Supersapiens is meant to help you prevent such disasters. When I noticed my glucose level dropping, I should have eaten something. The point is to learn these lessons, says Southerland: how do I feel after eating muesli for breakfast versus, say, an Egg McMuffin? Should I eat energy bars on the ride, or just a banana? “It’s like becoming your own scientist,” he says. On my next ride, I nibbled on an energy bar whenever my glucose level began to dip. I rode home feeling strong.

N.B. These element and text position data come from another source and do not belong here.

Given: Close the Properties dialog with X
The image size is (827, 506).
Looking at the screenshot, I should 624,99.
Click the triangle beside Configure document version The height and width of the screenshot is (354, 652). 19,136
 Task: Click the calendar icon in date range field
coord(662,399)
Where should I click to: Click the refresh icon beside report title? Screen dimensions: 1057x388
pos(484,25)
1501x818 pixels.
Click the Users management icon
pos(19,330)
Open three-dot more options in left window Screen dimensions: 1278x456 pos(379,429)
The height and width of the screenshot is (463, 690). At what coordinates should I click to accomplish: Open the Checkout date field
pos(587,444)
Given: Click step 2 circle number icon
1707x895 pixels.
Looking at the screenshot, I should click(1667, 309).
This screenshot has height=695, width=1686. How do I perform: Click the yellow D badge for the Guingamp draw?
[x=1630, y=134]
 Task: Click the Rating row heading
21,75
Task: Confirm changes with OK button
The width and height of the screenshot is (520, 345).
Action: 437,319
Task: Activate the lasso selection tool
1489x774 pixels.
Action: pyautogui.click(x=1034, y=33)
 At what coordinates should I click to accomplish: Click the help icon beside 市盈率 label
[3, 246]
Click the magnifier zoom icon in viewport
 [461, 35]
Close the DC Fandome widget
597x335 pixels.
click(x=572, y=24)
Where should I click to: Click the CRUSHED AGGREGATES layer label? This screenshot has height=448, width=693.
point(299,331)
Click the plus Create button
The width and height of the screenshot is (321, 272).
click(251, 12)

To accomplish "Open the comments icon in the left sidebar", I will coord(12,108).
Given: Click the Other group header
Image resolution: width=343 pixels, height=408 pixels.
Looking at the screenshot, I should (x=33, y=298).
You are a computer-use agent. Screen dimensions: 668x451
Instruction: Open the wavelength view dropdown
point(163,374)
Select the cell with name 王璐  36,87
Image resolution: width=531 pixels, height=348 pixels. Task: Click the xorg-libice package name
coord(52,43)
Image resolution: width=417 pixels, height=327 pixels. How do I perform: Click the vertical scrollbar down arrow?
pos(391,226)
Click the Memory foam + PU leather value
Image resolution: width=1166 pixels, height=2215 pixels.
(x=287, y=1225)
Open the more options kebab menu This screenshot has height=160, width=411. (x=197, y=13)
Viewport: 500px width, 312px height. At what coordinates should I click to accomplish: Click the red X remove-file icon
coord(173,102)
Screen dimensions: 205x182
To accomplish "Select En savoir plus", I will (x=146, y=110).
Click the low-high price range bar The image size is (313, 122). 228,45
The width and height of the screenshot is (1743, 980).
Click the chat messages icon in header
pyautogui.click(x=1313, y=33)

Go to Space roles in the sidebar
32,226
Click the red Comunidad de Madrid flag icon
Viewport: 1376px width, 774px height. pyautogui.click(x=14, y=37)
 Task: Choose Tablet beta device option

I spent more than a month using various CGM systems. The most important rule I learned is that, when it comes to blood sugar, there are few hard and fast rules. On days when my glucose level jumped up and down like a kangaroo, I felt tired and cranky. On days when my number was more stable, so was my energy level. My sleep tended to be better, too. “What we’ve seen is that even people who think they don’t have problems with diabetes or glucose control have massive spikes and massive crashes, which have significant consequences on performance,” Southerland says.
A Learning Curve
One thing I did notice is that the various CGM sensors I was wearing almost never agreed with one another, each giving a different number. This is not a big deal for patients with diabetes (who are more concerned with high glucose levels, above 180mg/dL), but it could be critical for healthy people who are trying to avoid sliding into metabolic dysfunction. “The difference between 100mg/dL and 120mg/dL is huge for my patients,” says Attia, one of the few physicians who prescribe a CGM for non-diabetic patients as a preventative measure. A patient whose average glucose level is 120mg/dL is likely further along the road to pre-diabetes or diabetes than one who hovers at 100mg/dL. “Diabetes and metabolic dysfunction are on a continuum. It’s not binary,” he says.
In general, though, all of my CGM readings moved in the same direction. They all went up after a bagel and down after a dog walk. More interesting was the daily variation in my glucose response. For example, I succumbed to a bacon, egg and cheese croissant. I was dreading the CGM scolding, but it was fine. My glucose didn’t react much, and Levels rated the croissant a six out of 10. But a few days later, the same croissant eaten at the same time scored one out of 10.
Which brings us to the other big lesson: how we handle glucose can change from day to day. “A lot of factors can influence your glucose levels,” says exercise physiologist Federico Fontana, who is the head of performance for Team Novo Nordisk. “Some individuals react with more variability in the course of the day, while others are more stable. This will depend on a lot of things, such as the amount of exercise you are doing, diet, how your insulin sensitivity changes – even temperature.”
Mental stress also affects insulin response, says Means. She adds that our insulin sensitivity shifts over the course of the day. “We tend to be more insulin sensitive in the mornings, so I tend to front-load my carbs in the first part of the day.”
With her words in mind, I decided to take on one more glucose challenge: my mum’s chocolate cake, which had done me in that morning at brunch. I had a big piece. I had been riding and hiking more, I’d had a good but lowish-carb lunch, and I felt like my insulin game was on point. A few CGM experiments had taught me that dark chocolate doesn’t seem to affect my glucose level nearly as much as, say, flour tortillas. So, I ate the cake with confidence. And it barely moved the needle.